SELECTED EXTRACT:
[BEGIN]
Although the truth of the above text is denied almost universally, it stands firm against all enemy attacks. Adam sinned. Death came into the world because of Adam’s sin. Why did death come on all men, even though they had not sinned as Adam did? Death came on all because all have sinned in Adam. People go to hell because mankind is guilty in Adam of eating of the forbidden tree. God also, of course, punishes the impenitent for their actual sins, the sins they commit personally.

Furthermore, Adam was a “figure” of our Lord, for Christ was eternally appointed to be the federal head of the elect. The result is that the righteousness that our Lord earned on the cross is imputed to all the elect for whom Christ is head and for whom He died.

Original corruption is the lot of all men, for death, which is the penalty for sin, came on all men. Paul reminds the Ephesians that they were “dead in trespasses and sins” (Eph. 2:1). All men are totally depraved (which is what death in sin means) who carry in them the corruption of sin. Total depravity is the punishment on guilty sinners that comes on all from guilty Adam.

Our Lord escaped original guilt because, although He was a part of the human race, His Person is the Second Person of the Holy Trinity. He was conceived by the Holy Spirit who preserved Him from the corruption that is passed on from parents to children through conception (Luke 1:35). And so our Lord was like us in all things except sin.

Some also use the following argument: guilt is transmitted through the father; our Lord had no earthly father; God was His Father; therefore, Christ was without original guilt and corruption. In this argument, the last three statements are true but where is the proof that “guilt is transmitted through the father”?

In connection with this discussion, another reader wrote asking the following: “Could Christ feel pain? Could He have an accident?” I take the last question to mean, Was Christ subject to unintended injuries through some mishap?
[END]
EXERCISES TO COMPLETE:
a - Set down the part of the passage on Adam's sin starting at "Original corruption is" and ending at "things except sin.", word for word.
b - According to the passage on Adam's sin, how did our Lord escape original guilt? Answer in one to three sentences.
c - Extend the passage on Adam's sin, picking up after its final sentence.

EXCERPTED RECORDS:
[BEGIN]
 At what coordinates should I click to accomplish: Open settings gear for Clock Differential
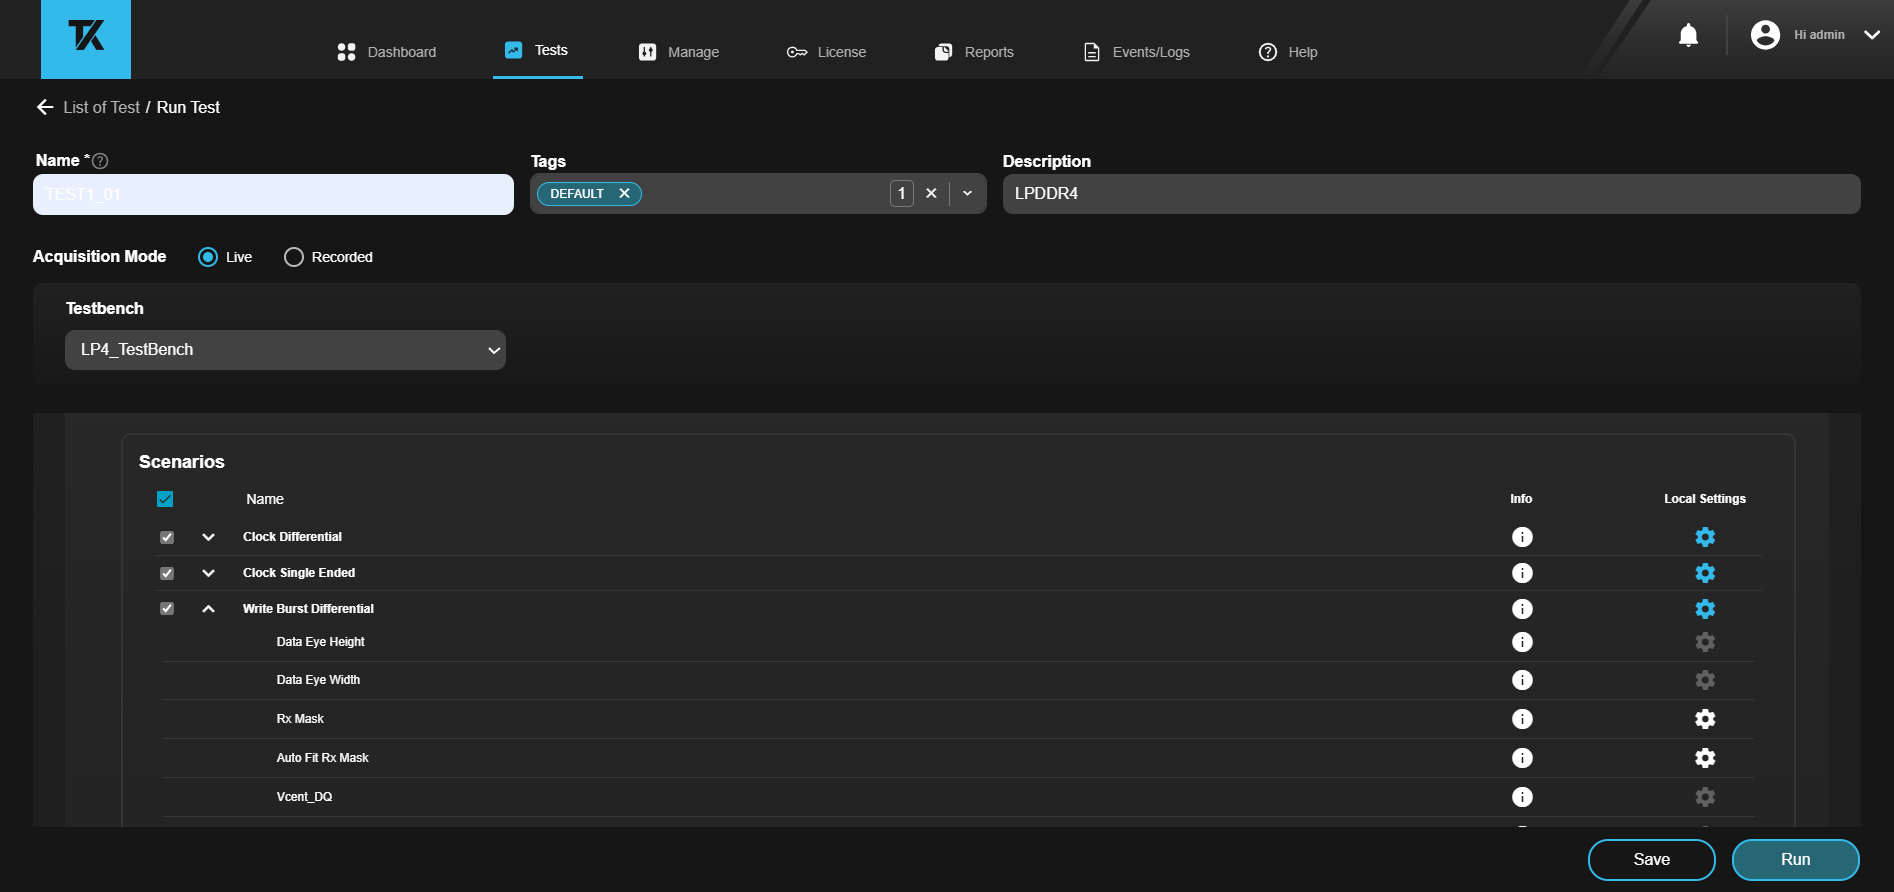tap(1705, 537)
[END]
[BEGIN]
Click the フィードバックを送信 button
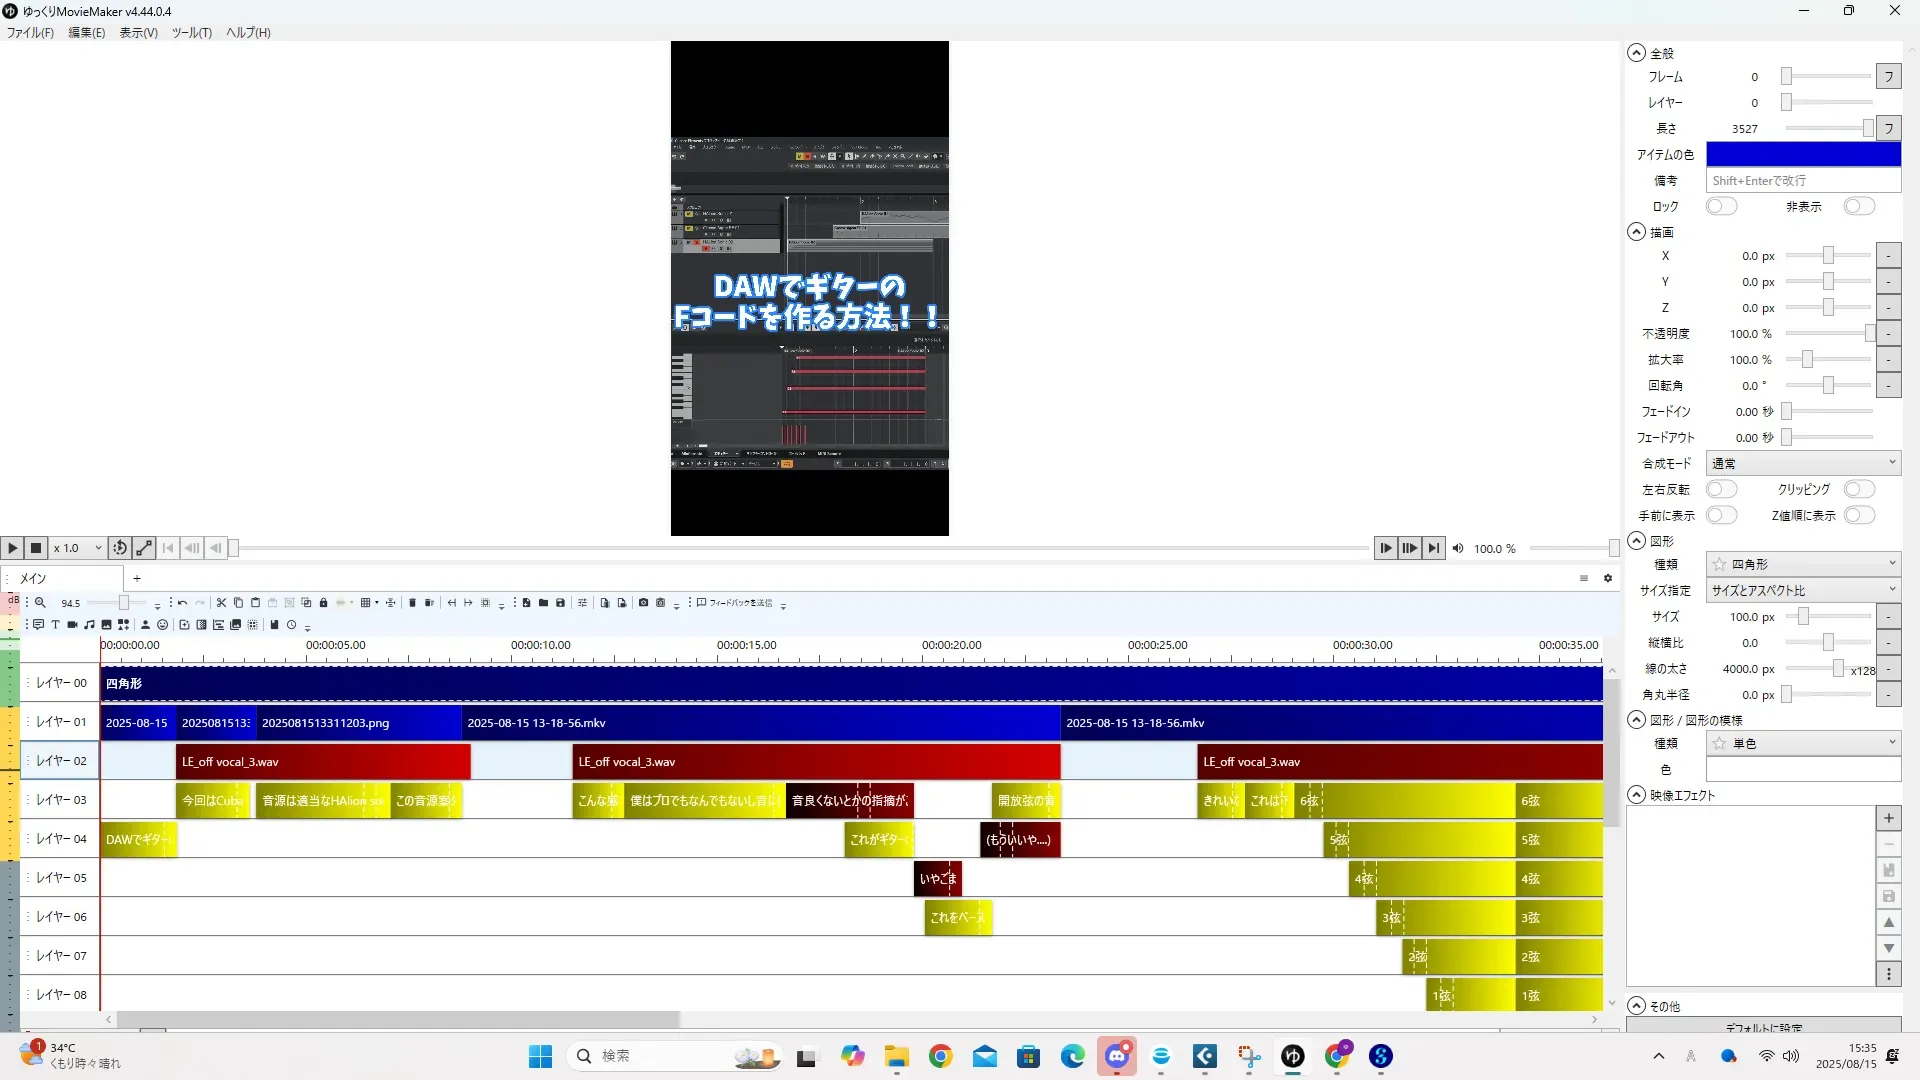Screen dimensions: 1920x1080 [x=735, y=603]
[END]
OUTPUTS BY TASK:
a -
Original corruption is the lot of all men, for death, which is the penalty for sin, came on all men. Paul reminds the Ephesians that they were “dead in trespasses and sins” (Eph. 2:1). All men are totally depraved (which is what death in sin means) who carry in them the corruption of sin. Total depravity is the punishment on guilty sinners that comes on all from guilty Adam.

Our Lord escaped original guilt because, although He was a part of the human race, His Person is the Second Person of the Holy Trinity. He was conceived by the Holy Spirit who preserved Him from the corruption that is passed on from parents to children through conception (Luke 1:35). And so our Lord was like us in all things except sin.

b - Although He was part of the human race, His Person is the Second Person of the Holy Trinity. He was conceived by the Holy Spirit, who preserved Him from the corruption that passes from parents to children through conception.

c -
In answer to the first question, yes, of course, He could, and did, feel pain. He could feel the slap in the face during His trial by the Sanhedrin. He could feel the crown of thorns pressed into His head. He could feel the whipping by the Roman soldiers. He could feel the excruciating pain of being nailed to a cross and hanging from those nails in the heat of the blazing sun. He felt the wrath of God as the very torments of hell, a pain we shall never have to feel, if we believe in Him who suffered for us. He suffered terribly in both body and soul.

The question about “accidents” is somewhat different. The reader should understand, first of all, that there is no such thing as an accident. We might be hurt if something happens to us that we did not expect. But God’s providence determines all things down to the smallest detail (Eph. 1:11).

Nothing could happen to Christ without His will as the eternal Son of God. He could not drown in a ship sunk by a storm on the Sea of Galilee. He could not be killed when the wicked tried to push Him off a cliff in Nazareth. Because He was “true God of true God” (as our beautiful Nicene Creed expresses it), nothing could take Him by surprise or happen to Him without His will.

But whether Christ’s divine nature, which is omniscient, always revealed all He knew to His human nature, I do not know. He knew, without being told, what His disciples were thinking. He knew that the cross lay at the end of His ministry. He knew what the Jews would do to Him, what Pilate would do to Him and what God would do to Him.

But did He know the identity of the woman who touched the hem of His robe? He asked, “Who touched me?” (Mark 5:31). Was that merely to bring the person forward? Or did He really not know? His divine nature did but did it always reveal things to His human mind? I do not know.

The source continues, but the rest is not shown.